[Stored items]
>>>>
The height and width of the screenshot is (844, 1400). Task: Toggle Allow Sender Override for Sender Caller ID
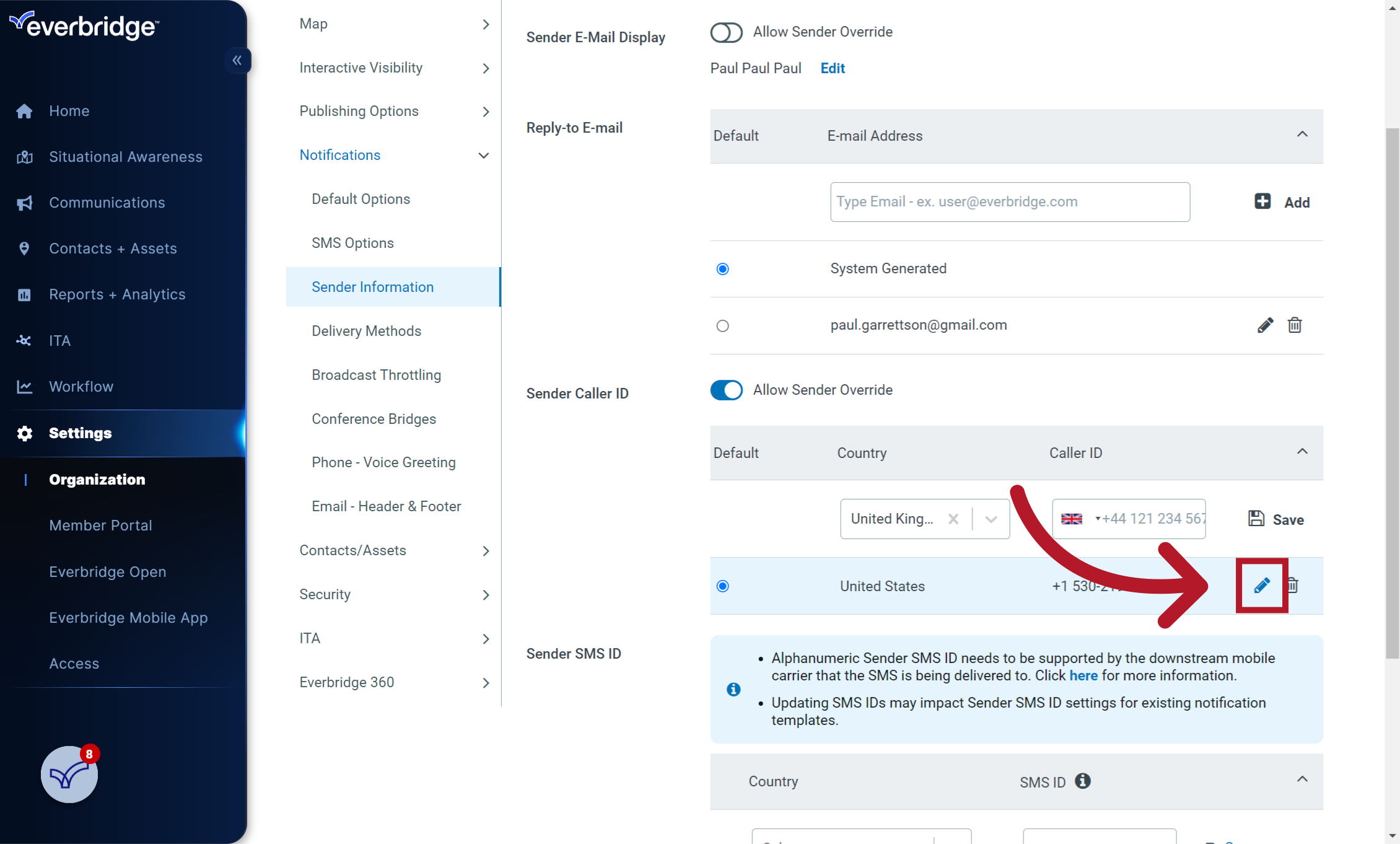click(x=726, y=390)
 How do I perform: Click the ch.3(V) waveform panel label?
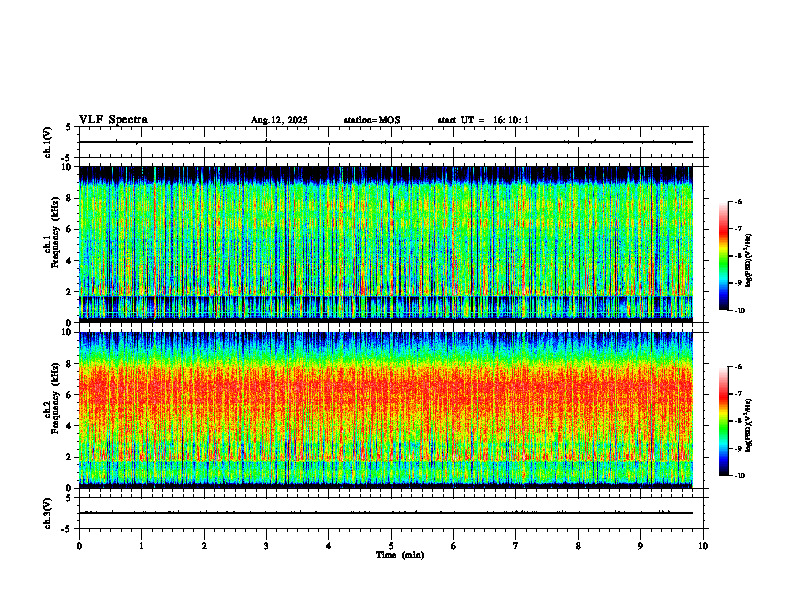point(48,513)
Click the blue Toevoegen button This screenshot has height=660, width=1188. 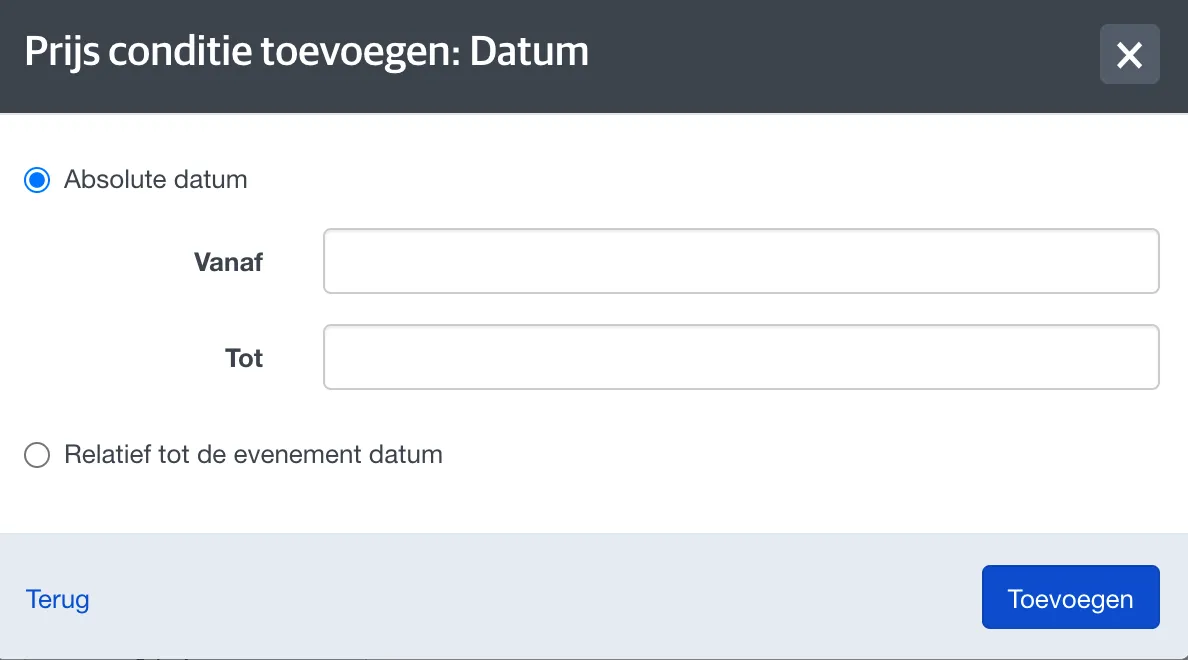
<<<<
What is required: Print every entry above again without changing a word, and omit the pictures.

Answer:
The height and width of the screenshot is (844, 1400). Task: Toggle Allow Sender Override for Sender Caller ID
click(x=726, y=390)
 How do I perform: Click the ch.3(V) waveform panel label?
point(48,513)
Click the blue Toevoegen button This screenshot has height=660, width=1188. 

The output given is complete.